= Scientific Advisory Group for Emergencies =

UK governmental advisory body

The Scientific Advisory Group for Emergencies (SAGE) is a UK Government body that advises central government in emergencies. It is usually chaired by the United Kingdom's Chief Scientific Adviser. Specialists from academia and industry, along with experts from within government, make up the participation, which will vary depending on the emergency. SAGE gained public prominence for its role in the 2020 COVID-19 pandemic in the United Kingdom.

==History==
In the aftermath of the United Kingdom BSE outbreak, "the then Government Chief Scientific Adviser (Lord May) published Guidelines on the Use of Scientific Advice in Policy-Making; these have subsequently been revised, most recently in June 2010... The Government [later] developed the Principles of Scientific Advice to Government, which 'set out the rules of engagement between Government and those who provide independent scientific and engineering advice.' The Principles apply to 'Ministers and Government departments, all members of Scientific Advisory Committees and Councils [...] and other independent scientific and engineering advice to Government.' They detail principles related to roles and responsibilities, independence and transparency and openness." The May advice was updated in May 2011 in a document entitled Code of Practice for Scientific Advisory Committees (CoPSAC 2011).

"In an emergency where scientific or technical advice is required to aid the emergency response, the Government may decide that a" SAGE "is required; this decision can either be made by the Lead Government Department (LGD) or the Cabinet Office in consultation with the Government Office for Science.
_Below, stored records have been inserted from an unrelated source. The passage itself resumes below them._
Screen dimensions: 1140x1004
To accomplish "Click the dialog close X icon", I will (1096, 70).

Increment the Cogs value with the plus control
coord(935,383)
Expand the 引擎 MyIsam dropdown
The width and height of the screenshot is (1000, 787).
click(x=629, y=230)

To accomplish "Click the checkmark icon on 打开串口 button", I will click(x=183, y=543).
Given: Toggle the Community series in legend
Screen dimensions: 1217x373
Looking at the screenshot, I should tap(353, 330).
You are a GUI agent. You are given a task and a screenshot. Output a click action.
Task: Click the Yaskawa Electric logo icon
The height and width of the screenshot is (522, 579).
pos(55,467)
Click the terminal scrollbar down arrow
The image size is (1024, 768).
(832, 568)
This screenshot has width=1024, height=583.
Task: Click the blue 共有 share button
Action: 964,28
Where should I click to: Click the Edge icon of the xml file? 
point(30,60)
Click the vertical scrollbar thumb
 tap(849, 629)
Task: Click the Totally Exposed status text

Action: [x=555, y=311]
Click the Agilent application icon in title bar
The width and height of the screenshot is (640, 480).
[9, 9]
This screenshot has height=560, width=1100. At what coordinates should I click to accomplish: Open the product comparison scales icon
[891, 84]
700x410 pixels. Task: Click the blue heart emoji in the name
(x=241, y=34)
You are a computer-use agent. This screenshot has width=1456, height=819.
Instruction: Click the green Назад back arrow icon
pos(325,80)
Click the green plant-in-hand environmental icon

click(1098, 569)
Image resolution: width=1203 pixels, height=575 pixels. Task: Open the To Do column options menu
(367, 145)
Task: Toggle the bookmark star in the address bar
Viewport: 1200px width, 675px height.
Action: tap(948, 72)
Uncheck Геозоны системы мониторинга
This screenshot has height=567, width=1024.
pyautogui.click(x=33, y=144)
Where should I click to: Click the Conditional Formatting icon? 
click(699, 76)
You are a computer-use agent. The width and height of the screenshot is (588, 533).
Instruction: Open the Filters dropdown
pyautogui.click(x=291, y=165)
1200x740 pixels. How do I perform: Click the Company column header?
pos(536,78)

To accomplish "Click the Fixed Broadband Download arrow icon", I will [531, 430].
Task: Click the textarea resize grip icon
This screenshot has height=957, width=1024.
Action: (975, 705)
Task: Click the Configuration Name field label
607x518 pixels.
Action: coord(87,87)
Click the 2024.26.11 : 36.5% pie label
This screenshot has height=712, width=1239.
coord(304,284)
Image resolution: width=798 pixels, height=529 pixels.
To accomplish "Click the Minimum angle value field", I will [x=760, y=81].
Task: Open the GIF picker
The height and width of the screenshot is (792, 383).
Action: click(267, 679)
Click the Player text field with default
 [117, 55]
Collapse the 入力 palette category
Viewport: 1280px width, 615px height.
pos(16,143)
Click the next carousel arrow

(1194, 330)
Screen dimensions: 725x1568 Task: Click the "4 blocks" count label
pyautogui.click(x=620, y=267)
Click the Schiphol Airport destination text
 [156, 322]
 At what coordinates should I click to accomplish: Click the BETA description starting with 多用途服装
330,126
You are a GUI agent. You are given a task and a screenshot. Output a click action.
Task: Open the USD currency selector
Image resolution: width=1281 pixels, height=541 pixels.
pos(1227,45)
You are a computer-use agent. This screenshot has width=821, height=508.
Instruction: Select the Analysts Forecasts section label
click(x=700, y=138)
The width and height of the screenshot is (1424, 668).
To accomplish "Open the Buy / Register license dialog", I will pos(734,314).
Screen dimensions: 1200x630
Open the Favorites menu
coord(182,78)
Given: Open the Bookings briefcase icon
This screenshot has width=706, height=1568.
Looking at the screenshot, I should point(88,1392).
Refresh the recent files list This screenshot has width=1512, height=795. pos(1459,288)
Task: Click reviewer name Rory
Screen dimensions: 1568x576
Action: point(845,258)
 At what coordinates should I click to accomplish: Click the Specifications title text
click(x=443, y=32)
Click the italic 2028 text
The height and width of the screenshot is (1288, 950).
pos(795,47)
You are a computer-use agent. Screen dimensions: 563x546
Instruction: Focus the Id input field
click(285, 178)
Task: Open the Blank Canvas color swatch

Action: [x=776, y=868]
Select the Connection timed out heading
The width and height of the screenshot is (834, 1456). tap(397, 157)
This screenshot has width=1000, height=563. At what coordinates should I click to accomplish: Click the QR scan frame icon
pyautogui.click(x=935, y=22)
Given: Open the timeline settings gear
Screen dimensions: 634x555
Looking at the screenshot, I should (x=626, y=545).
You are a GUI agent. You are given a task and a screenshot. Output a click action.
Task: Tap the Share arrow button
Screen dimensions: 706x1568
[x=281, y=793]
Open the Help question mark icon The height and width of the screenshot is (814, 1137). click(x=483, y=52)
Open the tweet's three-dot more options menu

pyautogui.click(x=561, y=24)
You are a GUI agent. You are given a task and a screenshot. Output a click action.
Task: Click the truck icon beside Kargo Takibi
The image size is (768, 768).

SAGE is usually chaired by the Government Chief Scientific Adviser... Each SAGE is emergency-specific. The swine flu pandemic was the first emergency where the SAGE mechanism was used; volcanic ash was the second."

SAGE has advised the government on a number of events, including:
- the 2009 flu pandemic
- the 2010 eruptions of Eyjafjallajökull
- the 2011 Fukushima nuclear accident
- the 2013–14 United Kingdom winter floods (3 meetings)
- the 2014 Ebola outbreak (3 meetings)
- the 2015 Nepal earthquake (1 meeting)
- the 2015–16 Zika virus epidemic (5 meetings)
- the 2018-9 Ebola outbreak (3 meetings)
- the potential catastrophic breach of Toddbrook Reservoir in 2019 (1 meeting)
- the COVID-19 pandemic (at least 105 meetings)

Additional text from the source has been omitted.